Curled up under the sheets, I yawn, scratch my butt, and start going through my mental checklist for the day.

  • Bike: tuned and ready to go.
  • Water Bottles: mixed and in the fridge.
  • Maps and directions on how to get to the racecourse: laid out next to the car keys.

I am ready to race. Time to get breakfast.
Then I hear it. Rain. Rain on the roof of my house. A very steady rain. I roll quietly out of bed, pad over to the window, push aside the slats in the Venetian blinds and look outside. The streets are wet.


I go back to bed.

6:45 am: It is getting late and I really have to get going. I bolt out of bed, get dressed, eat breakfast, and take another look outside. If anything, it is raining even harder. I start doing the mental calculations to determine how late I can put off leaving for the race and still get there in time to start.

That, of course, assumes that the weather is going to clear up sometime soon.

Fire up the computer and surf over to the local weather radar. Not promising. Rain virtually covers the entire radar screen. No gaps, no let-up. Looks like an all-day deal. Crap.

It is here that the first serious cracks appear in my will to get out there and race.

Blame it on an over-active imagination, but I have visions of me on my bike in the middle of a thundering pack of Cat. 5 racers heading toward a tight corner in a driving rain.

I have visions of there being a slick manhole cover in the middle of that tight corner.

I have visions of me hitting the deck and pirouetting on my ass across the asphalt.

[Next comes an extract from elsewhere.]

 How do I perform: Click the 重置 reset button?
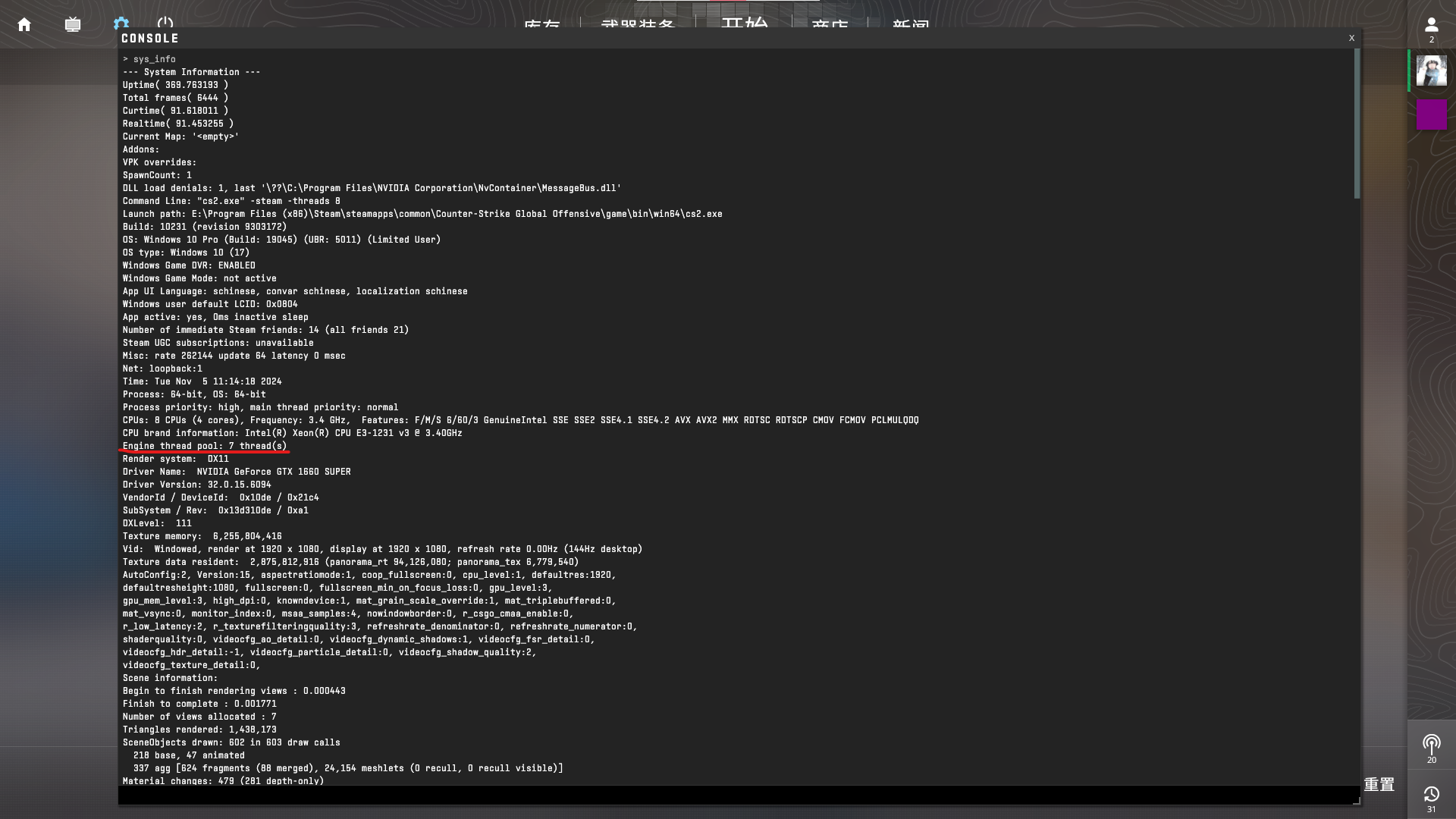1379,785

Most importantly, I have visions of me being a big ol’ chicken and just staying home.

7:15 am: The wife is now up, fixing breakfast for our son. She looks outside and sees that it is now absolutely bucketing down. She smiles benignly as she hands me another cup of coffee. She’s comfortable in the unstated assumption that the man that she has married is a rational human being and would not, even for a moment, consider racing his bicycle in weather as evil as this. Surely, her husband is not THAT stupid. She’s probably thinking that, okay, he may leave the toilet seat up and he’s a total loss with the laundry, but when it comes to something as basic as having that bit of primordial intelligence that knows when to come in from the rain, well, even he can be relied upon to do the right thing.

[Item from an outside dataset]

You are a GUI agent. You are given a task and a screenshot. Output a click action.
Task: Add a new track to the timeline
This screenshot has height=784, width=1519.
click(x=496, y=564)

This shows how dangerous assumptions can be, especially between spouses. Because despite the rain, despite the weather radar, despite the sheer stupidity of it, I’m still thinking about hopping in the car and driving out to the racecourse in the forlorn hope that it might clear up in time to race.

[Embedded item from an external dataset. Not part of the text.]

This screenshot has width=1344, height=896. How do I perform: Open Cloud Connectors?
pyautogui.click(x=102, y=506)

7:30 am: The moment of truth. Do I go? One last look outside confirms that it is raining. Hard. I go to the door, pick up my helmet and gear, and…put it back on the hook, defeated by common sense.

I slouch back to the breakfast table and knock back the rest of my coffee, a little pissed at myself for being so damn sensible. Sure, I knew that staying home was probably doing the “right” thing, but why does doing the “right” thing have to feel so lame? Guys that bail on a rainy ride just because it’s the sensible thing to do are the ones that also worry about stuff like health insurance and dietary fiber. Stuff that old married guys worry about, not hard core bike racers. Not ride because of a little water falling from the sky? Please. Just turn in your testicles now, it is obvious that you have been issued a set by mistake.

Staring at the grounds swirling around at the bottom of my coffee cup, I had to wonder: How did it come to this? How could I be defeated by a little rain? What happened to that happy-go-lucky adventurer who a few years ago was up for just about anything? Have I gotten to the point in life where I am no longer considered a threat to do something even slightly risky? Are sketchy pastimes like nude skydiving, dating women with interesting tattoos and, yes, racing a bicycle in a driving rainstorm completely off of the table when you hit 40? Am I really too old and too sensible to try stuff that could get me killed, divorced, or at least very chapped in sensitive places?

Am I no longer considered… dangerous?

Don’t answer that. Let me enjoy my illusion of youth, speed, and immortality for a little while longer. Let me believe that I really don’t look ridiculous racing my bike in the beginners class against kids young enough to be, well, my kids. Let me think that I still have what it takes to go out there and smack the devil on the ass just to see if he’s paying attention.

Just don’t ask me to do it in the rain.